Even when his first love, a Canadian woman he hasn’t seen in two decades, is brutally murdered by the drug dealers, he experiences no great moral outrage or desire for vengeance. Although he’s sickened by the sight of her and her husband’s mutilated bodies – he’s the one to discover them, by accident, during a business trip to Laos – he’s perfectly willing to keep silent if the perpetrators will just leave him alone. They suspect, however, that he, like the murdered man, may know too much about their heroin trafficking with the Communist Government of Laos, and so they keep trying to kill him both before and after his return to Bangkok.

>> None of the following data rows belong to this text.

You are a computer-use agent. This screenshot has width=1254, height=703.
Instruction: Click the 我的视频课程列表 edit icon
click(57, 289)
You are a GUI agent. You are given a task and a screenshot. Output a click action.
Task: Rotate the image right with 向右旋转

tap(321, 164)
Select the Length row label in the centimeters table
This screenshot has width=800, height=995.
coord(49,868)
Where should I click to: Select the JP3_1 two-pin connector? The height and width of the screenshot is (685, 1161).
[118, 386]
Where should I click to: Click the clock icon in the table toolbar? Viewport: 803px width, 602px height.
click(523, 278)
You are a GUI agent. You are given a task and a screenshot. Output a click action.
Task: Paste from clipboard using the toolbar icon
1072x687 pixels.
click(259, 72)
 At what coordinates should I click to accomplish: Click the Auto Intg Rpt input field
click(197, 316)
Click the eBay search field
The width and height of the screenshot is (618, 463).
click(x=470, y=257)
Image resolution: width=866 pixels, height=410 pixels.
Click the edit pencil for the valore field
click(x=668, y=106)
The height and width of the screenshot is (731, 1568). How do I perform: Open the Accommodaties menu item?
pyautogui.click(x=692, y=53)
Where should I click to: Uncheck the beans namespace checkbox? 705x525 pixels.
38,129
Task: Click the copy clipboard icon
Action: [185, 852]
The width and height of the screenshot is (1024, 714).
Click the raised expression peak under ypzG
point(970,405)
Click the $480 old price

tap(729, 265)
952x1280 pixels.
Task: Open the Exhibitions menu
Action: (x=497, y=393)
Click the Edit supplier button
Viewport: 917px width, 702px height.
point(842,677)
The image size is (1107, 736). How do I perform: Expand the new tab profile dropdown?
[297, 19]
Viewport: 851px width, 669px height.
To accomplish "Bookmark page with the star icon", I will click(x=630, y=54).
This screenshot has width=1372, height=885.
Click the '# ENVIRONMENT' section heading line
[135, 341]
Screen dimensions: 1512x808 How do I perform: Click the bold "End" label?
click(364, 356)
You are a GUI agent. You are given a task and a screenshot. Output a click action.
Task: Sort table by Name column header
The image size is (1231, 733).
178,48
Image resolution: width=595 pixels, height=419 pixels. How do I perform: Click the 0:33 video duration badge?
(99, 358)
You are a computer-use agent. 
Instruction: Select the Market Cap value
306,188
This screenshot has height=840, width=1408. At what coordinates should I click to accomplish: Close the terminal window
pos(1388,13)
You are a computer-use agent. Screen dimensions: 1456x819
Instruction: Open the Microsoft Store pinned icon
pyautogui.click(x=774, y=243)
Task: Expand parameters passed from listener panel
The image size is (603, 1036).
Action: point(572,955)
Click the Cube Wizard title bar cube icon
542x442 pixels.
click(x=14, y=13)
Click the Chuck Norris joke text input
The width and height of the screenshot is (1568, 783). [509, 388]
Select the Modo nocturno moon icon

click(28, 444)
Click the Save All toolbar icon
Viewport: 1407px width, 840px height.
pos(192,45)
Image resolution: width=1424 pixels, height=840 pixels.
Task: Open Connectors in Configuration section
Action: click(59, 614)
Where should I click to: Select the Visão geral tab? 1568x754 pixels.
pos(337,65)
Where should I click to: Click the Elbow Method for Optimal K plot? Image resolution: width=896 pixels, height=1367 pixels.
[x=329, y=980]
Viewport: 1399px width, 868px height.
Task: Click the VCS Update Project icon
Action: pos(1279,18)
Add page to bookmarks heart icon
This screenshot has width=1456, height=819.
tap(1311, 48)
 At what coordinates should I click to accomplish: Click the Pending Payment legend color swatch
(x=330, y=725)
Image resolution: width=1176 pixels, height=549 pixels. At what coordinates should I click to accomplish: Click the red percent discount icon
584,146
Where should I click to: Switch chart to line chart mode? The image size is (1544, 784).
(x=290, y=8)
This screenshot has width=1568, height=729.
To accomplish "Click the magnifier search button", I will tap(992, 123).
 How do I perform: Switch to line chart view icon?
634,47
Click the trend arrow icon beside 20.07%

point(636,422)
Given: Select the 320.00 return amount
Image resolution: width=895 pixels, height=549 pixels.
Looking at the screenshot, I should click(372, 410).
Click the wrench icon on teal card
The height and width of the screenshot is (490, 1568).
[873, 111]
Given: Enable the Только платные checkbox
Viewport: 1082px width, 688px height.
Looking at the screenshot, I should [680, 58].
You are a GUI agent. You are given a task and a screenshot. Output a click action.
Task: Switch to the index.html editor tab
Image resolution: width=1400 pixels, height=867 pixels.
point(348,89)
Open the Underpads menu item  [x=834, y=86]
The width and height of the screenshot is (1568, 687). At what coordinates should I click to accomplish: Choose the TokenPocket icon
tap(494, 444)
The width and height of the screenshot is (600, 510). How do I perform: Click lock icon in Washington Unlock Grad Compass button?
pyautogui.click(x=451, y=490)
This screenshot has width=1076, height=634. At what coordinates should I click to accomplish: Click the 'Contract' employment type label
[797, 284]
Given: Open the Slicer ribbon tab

The tale of how Field keeps eluding their assassins and tracks down the ringleader of the drug traders seems a little mechanical at times, like a rehash of various other thrillers, and the reader will have guessed the identity of the ringleader before Field does. Yet that hardly even matters: “The Paradise Eater” remains consistently fascinating, mostly for its voluptuous detailed depiction of the life of Bangkok. Whether Mr. Saul is describing an English-style dinner party or a grossly self-satisfied English novelist ogling the nude dancers in a seedy bar, a meeting with the drug lords’ tame banker or a retarded boy rescuing his neighbors’ possessions from a burning slum, he conveys such a sense of decadence and moral rot on the one hand and fierce vitality and sorrow on the other that it doesn’t seem to matter who’s chasing whom through the flooded, traffic-clogged streets of the city.
We even get one full-fledged hero: a witty, mournful doctor, half Thai and half English-Jewish, who spends much of his life ministering to Bangkok’s poor. In one of the most powerful scenes of the novel, the workers in a slaughterhouse surround a thug who’s come in search of Field and butcher him as they’ve just been butchering the pigs because he threatens their beloved doctor with his gun. And then there’s the doctor’s 96-year-old father, a retired admiral, who excoriates the victors in the recent coup at his birthday party, swearing to kill them with his own hands if they don’t release his son from prison.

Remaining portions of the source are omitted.